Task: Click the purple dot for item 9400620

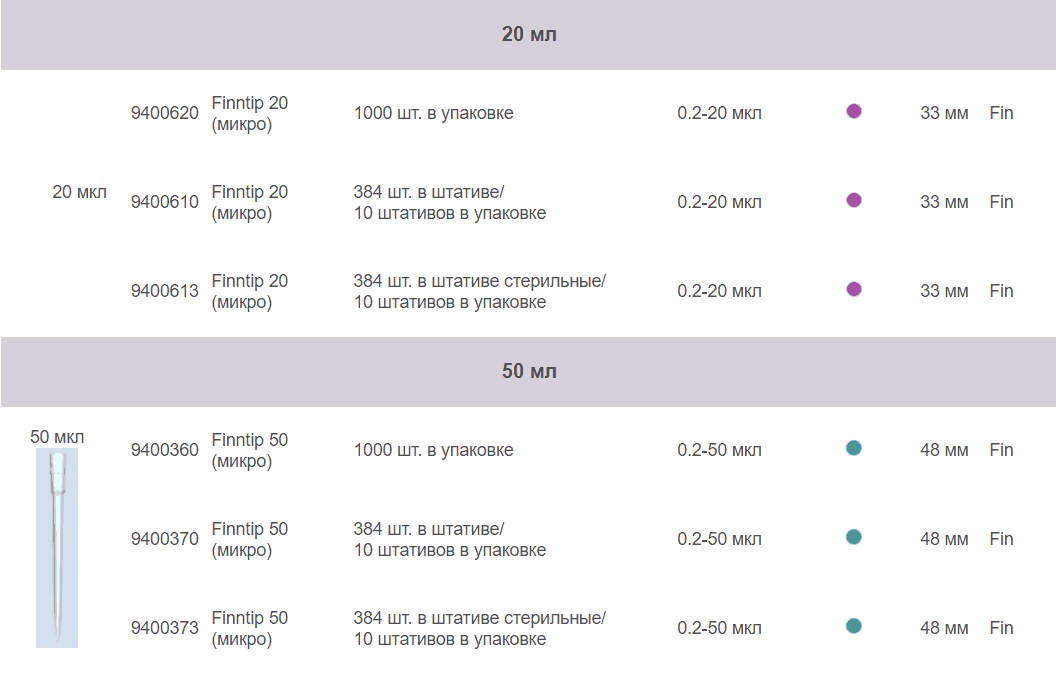Action: (x=854, y=111)
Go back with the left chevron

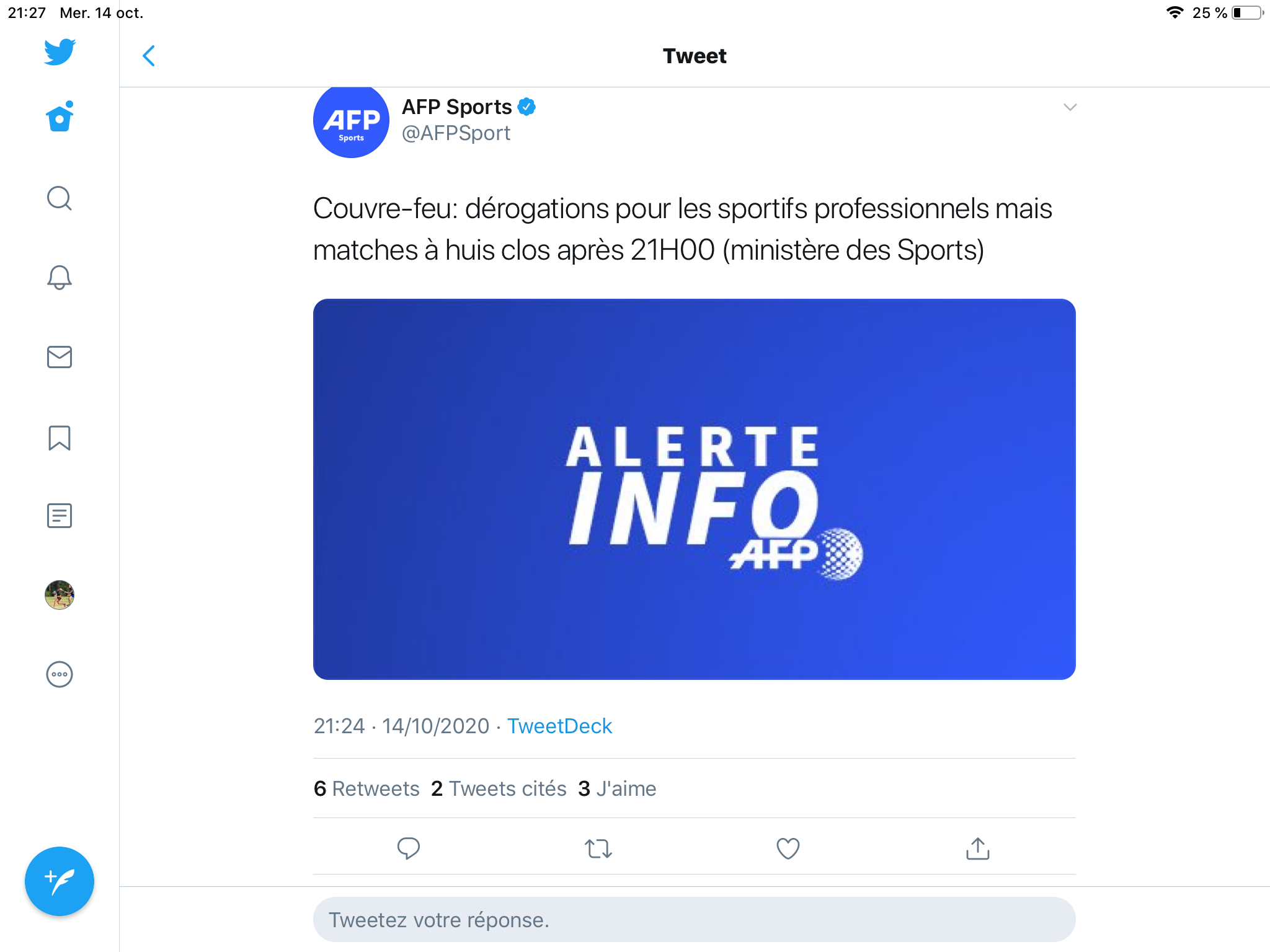(x=149, y=56)
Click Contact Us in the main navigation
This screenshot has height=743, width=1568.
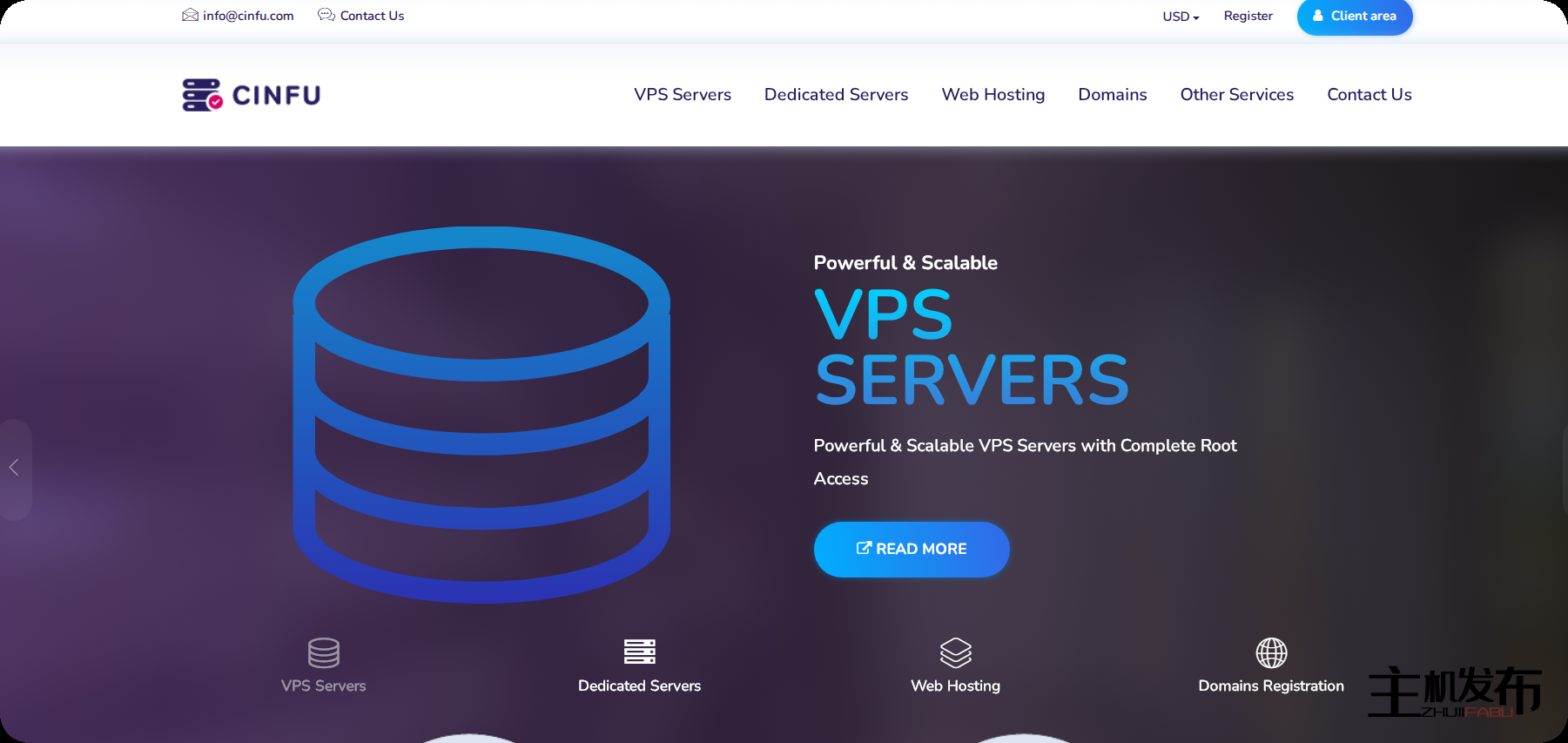[1369, 95]
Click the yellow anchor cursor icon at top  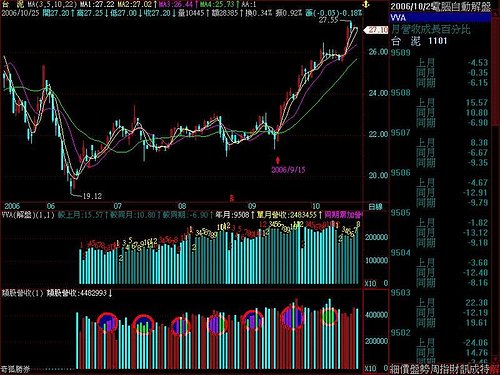(x=366, y=5)
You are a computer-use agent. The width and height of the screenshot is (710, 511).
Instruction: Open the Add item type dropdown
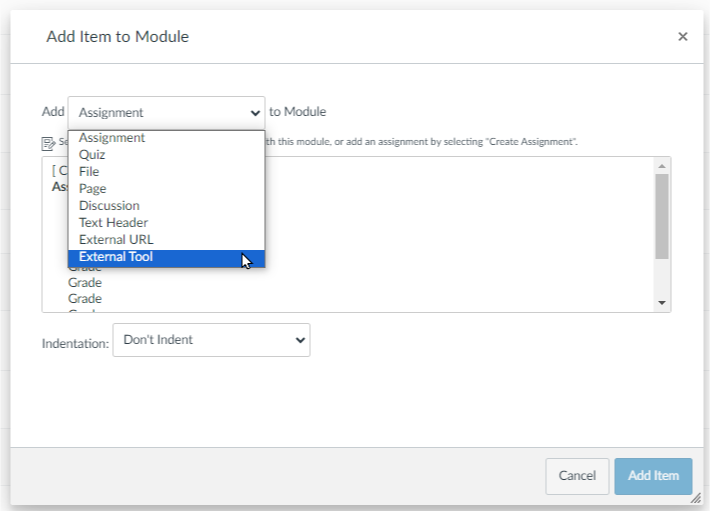[166, 112]
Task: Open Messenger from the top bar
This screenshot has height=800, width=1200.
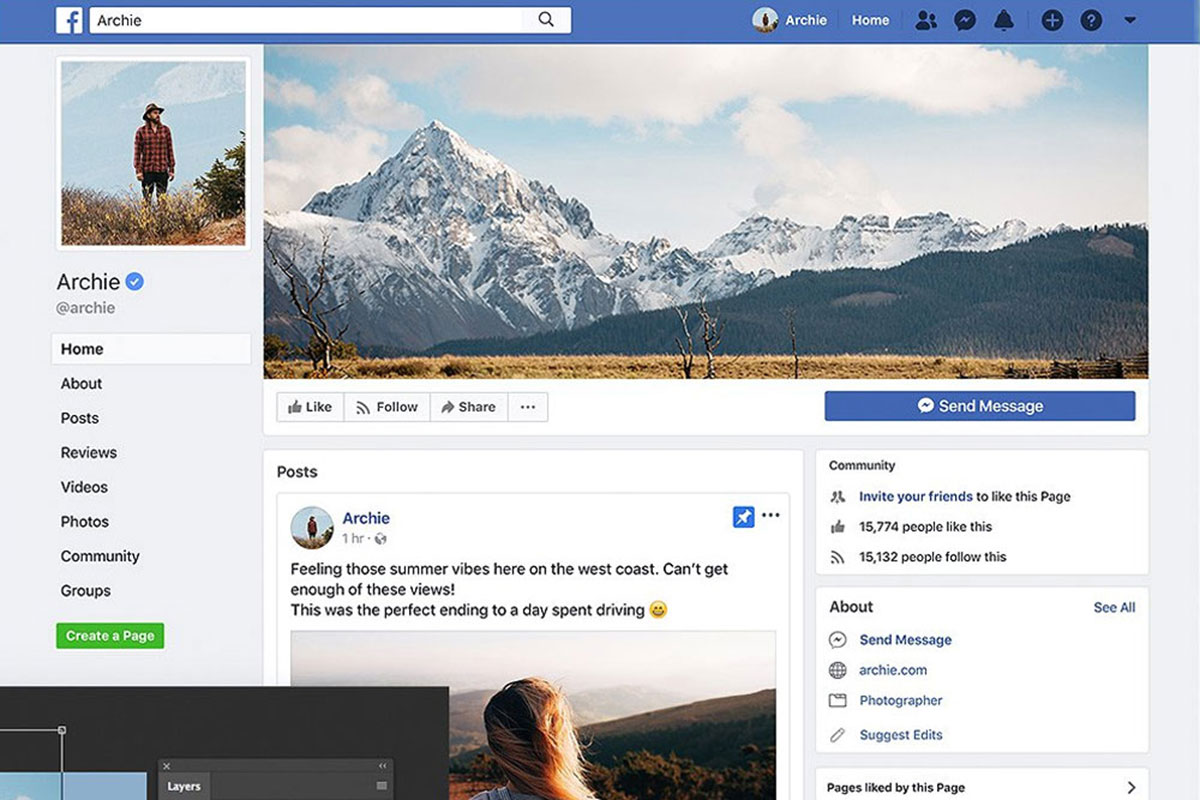Action: [964, 20]
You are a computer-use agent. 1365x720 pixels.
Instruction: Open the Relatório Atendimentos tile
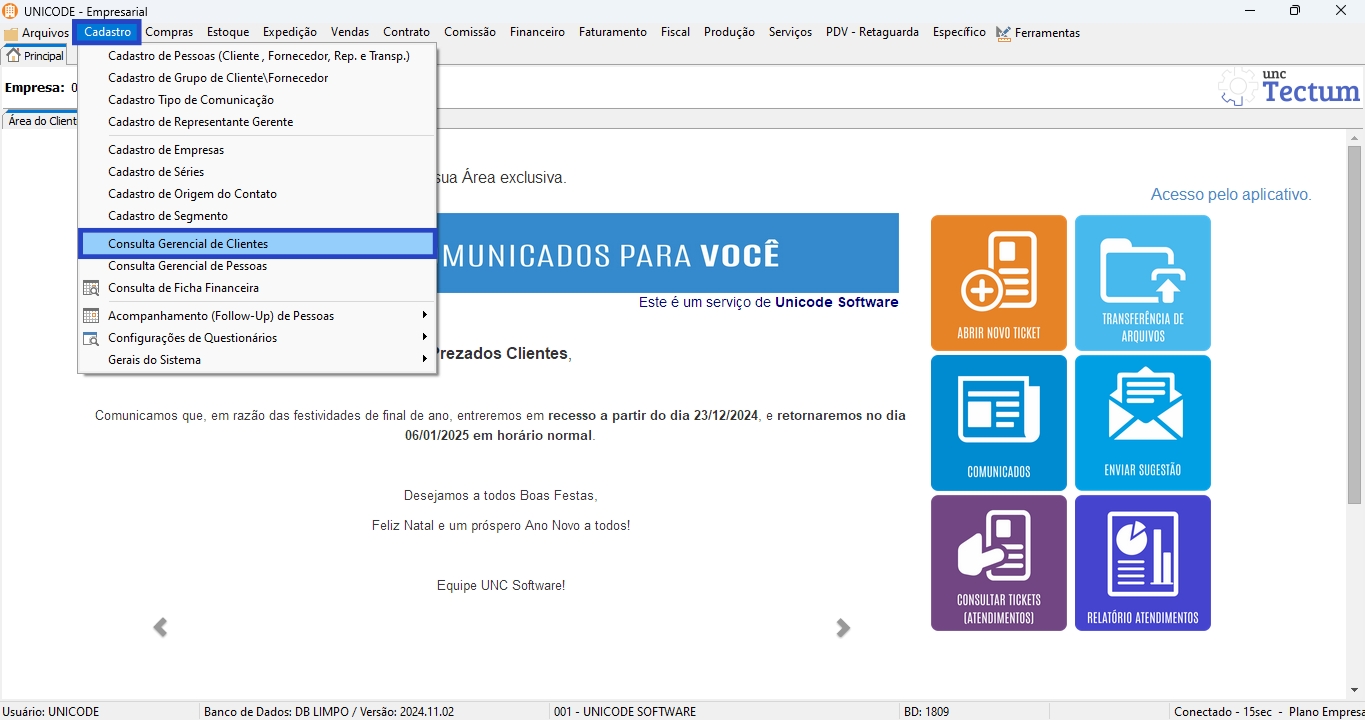pos(1142,562)
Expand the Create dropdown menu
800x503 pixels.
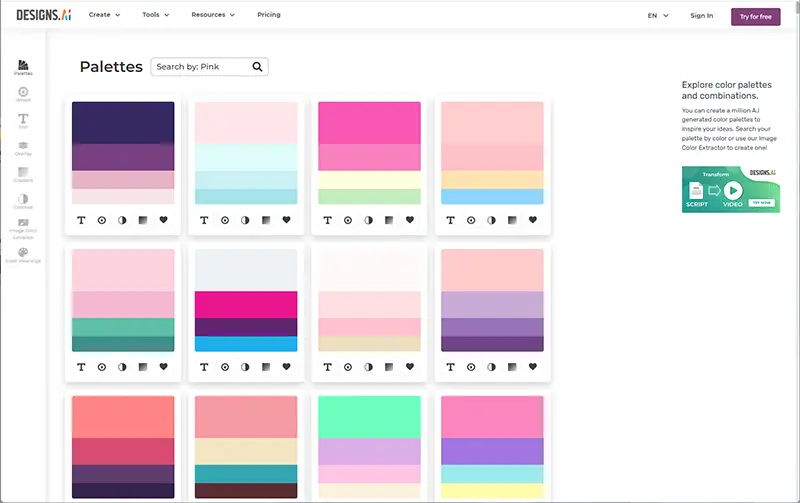point(104,15)
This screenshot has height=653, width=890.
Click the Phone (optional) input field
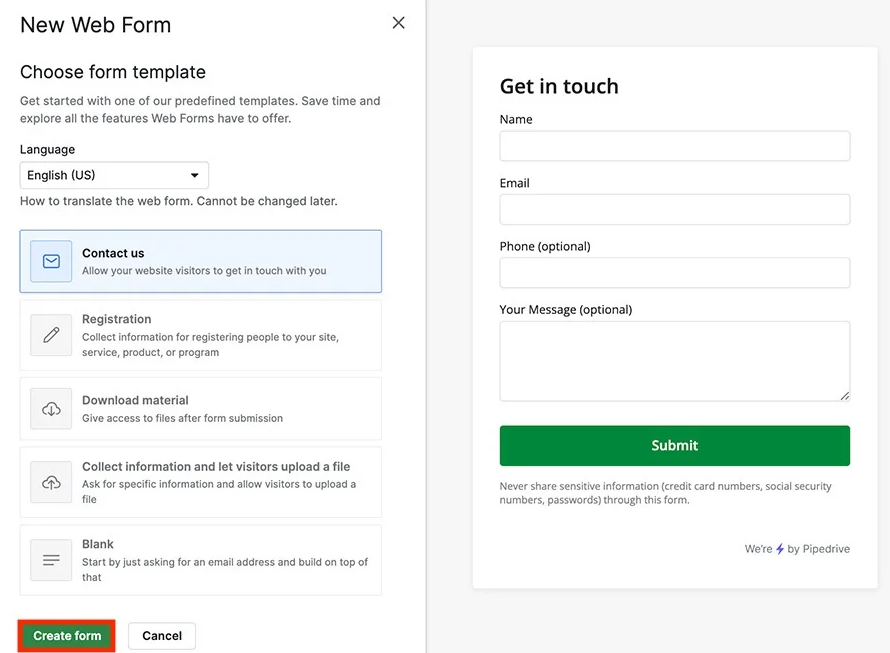(x=674, y=272)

Problem requirements
Starting at the line containing "You are a computer-use agent. 1365x720" and ending at the last of the rows, reproduce every line, requests included, with each coordinate in the answers multiplied by 0.65 and rounded to a whole number, halves rounded up. Leave the pictures out of your output.

Final answer
You are a computer-use agent. 1365x720 pixels.
Instruction: Open the Relatório Atendimentos tile
pos(742,365)
Expand the Create dropdown menu
800x503 pixels.
point(68,10)
This screenshot has height=653, width=890.
Click the Phone (optional) input field
(x=438, y=177)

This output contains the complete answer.